“La mia operazione è quella di creare uno scuola 3.0, dove smartphone e strumenti digitali siano una leva per comprendere la realtà, infatti noi non utilizziamo solo i cellulari ma riflettiamo sul loro uso e su come trasformano le nostre esistenze. Ho proposto lo smartphone nello svolgimento di prove di filosofia ‘uniche’, attraverso l’uso di una piattaforma digitale”. Queste le parole di Tommaso Ariemma, professore al Liceo Scientifico “C. Miranda” di Frattamaggiore nella provincia di Napoli, già noto per i suoi esperimenti, fra cui il progetto di insegnare filosofia con le Serie TV, dando una sfumatura pop al suo metodo didattico. La posizione del giovane professore appare chiara: non demonizzare il contesto attuale, né la tecnologia per trasmettere una disciplina così tradizionale e, se vogliamo, austera come la filosofia.
Ma in cosa consiste il compito in classe di filosofia sullo smartphone?
Il progetto “Filosofia Smart” prevede la scelta dell’utilizzo di una piattaforma on-line per la verifica e il monitoraggio degli standard di apprendimento attraverso prove strutturate.
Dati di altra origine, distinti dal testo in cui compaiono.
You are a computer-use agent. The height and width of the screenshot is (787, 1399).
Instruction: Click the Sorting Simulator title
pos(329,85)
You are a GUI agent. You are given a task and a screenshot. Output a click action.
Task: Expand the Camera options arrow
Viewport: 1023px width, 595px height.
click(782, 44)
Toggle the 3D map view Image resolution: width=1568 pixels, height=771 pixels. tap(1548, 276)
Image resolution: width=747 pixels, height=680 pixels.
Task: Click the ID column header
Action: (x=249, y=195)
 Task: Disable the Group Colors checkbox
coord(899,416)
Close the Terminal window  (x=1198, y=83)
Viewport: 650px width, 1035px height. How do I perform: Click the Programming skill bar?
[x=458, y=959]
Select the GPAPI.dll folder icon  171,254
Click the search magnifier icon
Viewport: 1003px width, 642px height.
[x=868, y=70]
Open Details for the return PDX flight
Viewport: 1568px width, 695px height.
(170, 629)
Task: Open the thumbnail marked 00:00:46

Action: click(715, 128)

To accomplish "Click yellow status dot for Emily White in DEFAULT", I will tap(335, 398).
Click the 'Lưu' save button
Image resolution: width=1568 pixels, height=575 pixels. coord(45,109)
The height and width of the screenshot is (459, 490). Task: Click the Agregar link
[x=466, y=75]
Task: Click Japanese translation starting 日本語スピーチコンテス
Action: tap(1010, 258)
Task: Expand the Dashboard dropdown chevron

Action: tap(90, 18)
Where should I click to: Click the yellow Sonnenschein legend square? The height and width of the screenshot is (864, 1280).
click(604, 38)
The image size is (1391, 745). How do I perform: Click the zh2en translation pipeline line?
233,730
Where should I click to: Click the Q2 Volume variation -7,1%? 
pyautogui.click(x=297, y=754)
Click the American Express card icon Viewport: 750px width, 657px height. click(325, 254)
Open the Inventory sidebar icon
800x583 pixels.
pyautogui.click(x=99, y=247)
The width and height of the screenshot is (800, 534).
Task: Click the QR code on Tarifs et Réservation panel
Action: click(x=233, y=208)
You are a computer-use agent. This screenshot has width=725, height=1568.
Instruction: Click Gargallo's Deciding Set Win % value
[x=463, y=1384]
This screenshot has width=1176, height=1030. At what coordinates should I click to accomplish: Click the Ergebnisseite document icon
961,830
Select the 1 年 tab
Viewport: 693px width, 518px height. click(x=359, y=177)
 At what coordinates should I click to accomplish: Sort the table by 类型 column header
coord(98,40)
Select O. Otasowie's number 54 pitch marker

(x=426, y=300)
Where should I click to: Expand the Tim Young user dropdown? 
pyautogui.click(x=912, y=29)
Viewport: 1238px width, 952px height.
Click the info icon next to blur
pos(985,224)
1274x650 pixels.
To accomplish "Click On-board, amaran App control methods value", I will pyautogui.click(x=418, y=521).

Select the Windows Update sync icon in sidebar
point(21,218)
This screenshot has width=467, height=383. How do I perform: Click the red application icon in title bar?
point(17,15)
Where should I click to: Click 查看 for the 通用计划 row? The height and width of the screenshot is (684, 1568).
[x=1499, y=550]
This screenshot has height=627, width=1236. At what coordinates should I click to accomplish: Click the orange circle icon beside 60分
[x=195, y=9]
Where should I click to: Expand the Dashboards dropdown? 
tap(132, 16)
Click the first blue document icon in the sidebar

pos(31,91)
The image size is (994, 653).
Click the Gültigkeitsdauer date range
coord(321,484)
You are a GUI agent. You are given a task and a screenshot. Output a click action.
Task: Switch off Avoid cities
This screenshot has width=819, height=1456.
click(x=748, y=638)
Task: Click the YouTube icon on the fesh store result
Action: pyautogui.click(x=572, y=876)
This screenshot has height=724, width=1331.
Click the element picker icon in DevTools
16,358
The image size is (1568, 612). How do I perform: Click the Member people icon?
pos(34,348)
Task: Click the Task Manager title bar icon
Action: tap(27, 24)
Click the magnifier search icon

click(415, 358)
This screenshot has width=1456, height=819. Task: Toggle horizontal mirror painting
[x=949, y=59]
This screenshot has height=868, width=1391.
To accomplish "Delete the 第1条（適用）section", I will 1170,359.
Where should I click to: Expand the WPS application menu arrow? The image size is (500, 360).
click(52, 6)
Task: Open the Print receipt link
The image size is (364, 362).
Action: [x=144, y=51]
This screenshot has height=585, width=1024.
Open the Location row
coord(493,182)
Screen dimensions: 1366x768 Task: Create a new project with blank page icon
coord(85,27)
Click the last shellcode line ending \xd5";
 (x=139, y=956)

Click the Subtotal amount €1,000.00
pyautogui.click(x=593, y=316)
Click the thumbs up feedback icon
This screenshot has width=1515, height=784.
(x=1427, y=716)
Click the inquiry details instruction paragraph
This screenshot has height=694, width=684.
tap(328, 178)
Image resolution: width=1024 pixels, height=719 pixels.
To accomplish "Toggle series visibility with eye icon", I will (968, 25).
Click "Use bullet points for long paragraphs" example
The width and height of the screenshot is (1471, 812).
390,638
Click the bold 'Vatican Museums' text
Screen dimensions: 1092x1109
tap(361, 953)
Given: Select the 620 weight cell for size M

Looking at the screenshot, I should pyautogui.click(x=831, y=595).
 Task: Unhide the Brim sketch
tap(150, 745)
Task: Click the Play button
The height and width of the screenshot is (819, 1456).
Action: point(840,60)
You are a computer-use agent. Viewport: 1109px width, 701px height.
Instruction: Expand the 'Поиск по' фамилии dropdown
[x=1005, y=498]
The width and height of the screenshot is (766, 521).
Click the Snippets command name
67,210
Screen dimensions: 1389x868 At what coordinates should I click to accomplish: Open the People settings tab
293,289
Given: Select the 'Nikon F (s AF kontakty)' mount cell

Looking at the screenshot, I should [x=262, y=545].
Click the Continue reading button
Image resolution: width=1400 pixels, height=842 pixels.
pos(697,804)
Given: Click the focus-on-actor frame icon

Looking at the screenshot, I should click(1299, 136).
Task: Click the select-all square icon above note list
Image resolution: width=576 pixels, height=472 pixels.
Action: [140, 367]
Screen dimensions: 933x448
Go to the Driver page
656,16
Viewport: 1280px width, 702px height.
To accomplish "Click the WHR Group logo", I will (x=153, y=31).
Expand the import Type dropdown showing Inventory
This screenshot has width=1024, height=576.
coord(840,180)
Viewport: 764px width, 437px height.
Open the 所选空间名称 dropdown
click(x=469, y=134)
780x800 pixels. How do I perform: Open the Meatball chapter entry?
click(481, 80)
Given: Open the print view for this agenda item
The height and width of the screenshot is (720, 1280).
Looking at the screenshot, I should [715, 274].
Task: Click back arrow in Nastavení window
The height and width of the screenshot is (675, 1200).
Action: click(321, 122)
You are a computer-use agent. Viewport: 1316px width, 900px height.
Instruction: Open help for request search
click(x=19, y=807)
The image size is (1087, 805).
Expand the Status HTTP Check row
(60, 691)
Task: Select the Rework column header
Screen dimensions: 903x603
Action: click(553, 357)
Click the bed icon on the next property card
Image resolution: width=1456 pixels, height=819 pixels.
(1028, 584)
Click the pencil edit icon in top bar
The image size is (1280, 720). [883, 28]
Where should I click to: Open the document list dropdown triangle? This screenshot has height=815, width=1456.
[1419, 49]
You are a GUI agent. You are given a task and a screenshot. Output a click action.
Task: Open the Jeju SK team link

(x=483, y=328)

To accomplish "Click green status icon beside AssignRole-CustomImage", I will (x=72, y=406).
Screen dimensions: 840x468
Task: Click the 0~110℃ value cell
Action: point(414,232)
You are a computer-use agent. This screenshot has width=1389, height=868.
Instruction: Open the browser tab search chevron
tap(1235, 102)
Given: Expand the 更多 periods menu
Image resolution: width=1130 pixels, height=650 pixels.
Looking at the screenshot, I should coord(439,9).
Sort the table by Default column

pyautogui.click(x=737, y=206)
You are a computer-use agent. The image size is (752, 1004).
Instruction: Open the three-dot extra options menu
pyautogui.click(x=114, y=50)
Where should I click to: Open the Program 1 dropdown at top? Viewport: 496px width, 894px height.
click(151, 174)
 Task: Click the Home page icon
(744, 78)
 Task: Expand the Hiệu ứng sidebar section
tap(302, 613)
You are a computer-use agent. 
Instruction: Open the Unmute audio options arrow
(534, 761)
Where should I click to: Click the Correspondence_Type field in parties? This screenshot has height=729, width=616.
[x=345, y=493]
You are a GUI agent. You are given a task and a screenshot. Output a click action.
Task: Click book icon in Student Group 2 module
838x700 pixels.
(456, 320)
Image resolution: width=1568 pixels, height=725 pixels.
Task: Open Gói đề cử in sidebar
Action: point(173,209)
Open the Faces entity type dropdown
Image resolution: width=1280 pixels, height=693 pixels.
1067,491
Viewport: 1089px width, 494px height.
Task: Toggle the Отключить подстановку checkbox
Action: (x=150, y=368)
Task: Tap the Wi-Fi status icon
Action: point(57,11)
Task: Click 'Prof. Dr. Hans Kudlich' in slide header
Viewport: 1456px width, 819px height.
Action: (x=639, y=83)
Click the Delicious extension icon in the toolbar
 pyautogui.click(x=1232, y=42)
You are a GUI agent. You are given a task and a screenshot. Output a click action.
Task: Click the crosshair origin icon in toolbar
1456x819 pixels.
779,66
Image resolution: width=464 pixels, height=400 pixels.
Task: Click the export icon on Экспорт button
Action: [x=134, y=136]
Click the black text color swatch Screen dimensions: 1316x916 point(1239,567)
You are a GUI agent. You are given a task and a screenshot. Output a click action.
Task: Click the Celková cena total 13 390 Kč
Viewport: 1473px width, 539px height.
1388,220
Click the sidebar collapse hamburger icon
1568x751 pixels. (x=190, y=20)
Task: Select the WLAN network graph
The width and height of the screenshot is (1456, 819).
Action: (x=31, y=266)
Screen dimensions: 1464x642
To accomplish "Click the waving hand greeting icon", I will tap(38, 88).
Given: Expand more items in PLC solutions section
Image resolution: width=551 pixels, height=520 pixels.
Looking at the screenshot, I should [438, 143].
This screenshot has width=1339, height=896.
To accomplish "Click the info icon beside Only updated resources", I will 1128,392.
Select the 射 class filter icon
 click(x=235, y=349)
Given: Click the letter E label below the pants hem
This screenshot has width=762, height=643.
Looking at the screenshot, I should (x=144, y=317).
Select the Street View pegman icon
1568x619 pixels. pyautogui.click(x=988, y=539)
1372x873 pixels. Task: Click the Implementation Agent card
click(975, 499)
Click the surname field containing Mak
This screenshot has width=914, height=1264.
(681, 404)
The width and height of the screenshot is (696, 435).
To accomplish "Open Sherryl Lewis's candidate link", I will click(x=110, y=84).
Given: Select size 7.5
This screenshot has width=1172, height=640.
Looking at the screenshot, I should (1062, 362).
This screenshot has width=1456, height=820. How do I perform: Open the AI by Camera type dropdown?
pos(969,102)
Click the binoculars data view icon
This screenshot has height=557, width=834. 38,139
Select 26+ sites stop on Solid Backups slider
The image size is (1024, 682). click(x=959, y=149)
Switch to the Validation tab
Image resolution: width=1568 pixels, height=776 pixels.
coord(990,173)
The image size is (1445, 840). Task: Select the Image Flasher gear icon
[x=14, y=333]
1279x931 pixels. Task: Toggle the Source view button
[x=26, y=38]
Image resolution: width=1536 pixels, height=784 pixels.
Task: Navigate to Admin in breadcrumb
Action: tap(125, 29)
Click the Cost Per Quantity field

Una modalità pratica per soddisfare quanto indicato nel Piano Nazionale della Scuola Digitale, in relazione al disciplinamento dell’utilizzo degli smartphone durante le attività didattiche. In questo senso l’esperimento mira al superamento della troppo drastica Direttiva del Ministero della Pubblica Istruzione, risalente al 2007, sulle linee di indirizzo e utilizzo di “telefoni cellulari” nelle scuole. I docenti dell’ambito didattico storico-filosofico si sono fatti promotori dell’iniziativa e nella giornata dell’8 novembre, hanno proposto una prova “smart”, interamente digitale.
La filosofia può essere smart? Sembrerebbe di sì
La prova è stata svolta in modo più che soddisfacente. Lo smartphone? Un ostacolo spesso per i docenti, ma che può diventare una risorsa formidabile. Io, ad esempio, l’ho usato finora per sensibilizzare gli studenti sui disturbi del comportamento alimentare, attraverso un uso strategico della fotocamera. Oppure facendo compilare suggestivi “diari della disconnessione”: per una settimana dovevano raccontare la loro vita senza i cellulari.